While much of the story focuses on her younger siblings, it is Lauren who gives the piece perspective.  Unlike Nate Phelps, about whom a lengthy post on this blog was published twice in 2009,  who has walked away from Christianity entirely, Lauren seems to have kept some core beliefs about God intact, or has worked to reconstruct belief, seperating truth from lies.

As I watched the parents totally “write off” their eldest daughter, I wondered how such people read the parable of the prodigal son; how do they reconcile the love that the boy’s father lavishes on him, even after the son rejected everything and squandered his father’s money?

I suspect that passage is never studied at Westboro.   Ditto the woman at the well in John 4, or the woman caught in sin in John 8.
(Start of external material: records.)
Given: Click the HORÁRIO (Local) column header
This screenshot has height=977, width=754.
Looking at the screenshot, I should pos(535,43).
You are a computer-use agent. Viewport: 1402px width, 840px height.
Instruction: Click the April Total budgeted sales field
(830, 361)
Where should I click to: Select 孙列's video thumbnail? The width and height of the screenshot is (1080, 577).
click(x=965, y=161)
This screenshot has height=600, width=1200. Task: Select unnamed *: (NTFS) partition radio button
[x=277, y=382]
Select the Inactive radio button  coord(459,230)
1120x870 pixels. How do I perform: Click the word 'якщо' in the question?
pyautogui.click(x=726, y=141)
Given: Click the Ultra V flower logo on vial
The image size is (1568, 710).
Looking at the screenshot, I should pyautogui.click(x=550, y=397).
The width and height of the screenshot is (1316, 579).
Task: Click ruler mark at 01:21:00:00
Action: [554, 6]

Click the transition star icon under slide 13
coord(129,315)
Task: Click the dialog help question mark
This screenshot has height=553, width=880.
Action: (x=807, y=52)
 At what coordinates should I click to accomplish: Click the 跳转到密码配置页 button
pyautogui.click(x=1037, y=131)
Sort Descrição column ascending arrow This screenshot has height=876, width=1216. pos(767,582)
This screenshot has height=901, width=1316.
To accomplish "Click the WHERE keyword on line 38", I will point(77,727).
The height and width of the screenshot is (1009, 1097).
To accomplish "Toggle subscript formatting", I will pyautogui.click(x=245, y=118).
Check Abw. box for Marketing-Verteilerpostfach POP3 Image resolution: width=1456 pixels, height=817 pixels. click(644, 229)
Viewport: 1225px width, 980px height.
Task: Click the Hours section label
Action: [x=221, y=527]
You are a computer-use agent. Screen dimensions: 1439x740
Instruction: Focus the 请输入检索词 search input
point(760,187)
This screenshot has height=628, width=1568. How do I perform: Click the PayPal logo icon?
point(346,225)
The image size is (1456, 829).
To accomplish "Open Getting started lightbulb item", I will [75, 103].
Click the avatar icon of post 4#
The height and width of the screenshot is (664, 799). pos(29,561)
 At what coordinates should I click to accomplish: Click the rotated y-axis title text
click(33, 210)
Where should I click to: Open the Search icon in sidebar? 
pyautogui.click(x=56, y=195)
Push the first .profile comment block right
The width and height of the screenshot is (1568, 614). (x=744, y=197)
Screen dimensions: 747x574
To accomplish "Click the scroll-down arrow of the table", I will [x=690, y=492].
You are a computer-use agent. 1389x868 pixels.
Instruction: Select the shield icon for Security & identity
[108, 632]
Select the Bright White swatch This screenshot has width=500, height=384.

You can read the ABC News report,  go directly to watch the video, or catch both, as I did yesterday at the N.I.F.T.Y. Christian blog.  (On the video, be sure not to miss the one child being hit by a car.  The authorities should remove these kids — the children are being put at adverse risk — and they should do it soon!)

And say a prayer tonight for Lauren, as she attempts to live a new life.

Lauren, if you’re somehow reading this, be strong in the Lord.